Preheat oven to 350°F.
Yield: 32 wedges; use 2 9" round cake pans
Prepare the cake pans by spraying with a vegetable spray, lining with parchment paper, and again spraying the paper with vegetable spray.
Mix the flour with the salt, sift once, and set aside.
Melt the chocolate in a double boiler or in the microwave. Set aside.
In the large bowl of an electric mixer, cream the butter. Add the vanilla and the white and brown sugars. Beat to mix well, scraping down the sides of the mixer. Add the maple syrup and beat until smooth.
Add the eggs one at a time, beating until smooth after each addition. Add the melted chocolate and beat until smooth.
On low speed, gradually add the flour, scraping down the sides of the mixer. Beat until thoroughly mixed.
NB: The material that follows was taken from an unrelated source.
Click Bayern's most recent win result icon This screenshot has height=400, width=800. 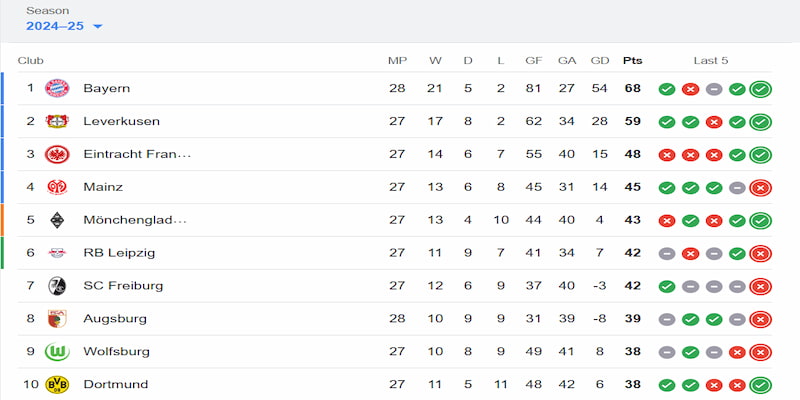[760, 89]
Stir in about 2/3 of the pecan halves, reserving the remainder for the top of the bars.
Turn the mixture into the prepared pans, and spread to give a smooth top. Sprinkle with the reserved pecans.
Bake for about 35-40 minutes until a toothpick inserted in the center comes out nearly clean - definitely not dry.
Cool in the pans for about 1/2 an hour, cover with a rack, invert, remove the parchment paper, and then invert again to fully cool on a rack. Let cool for several hours and cut into 16 wedges per pan. Wrap tightly and keep for 2 days at room temperature or freeze for several weeks or a month.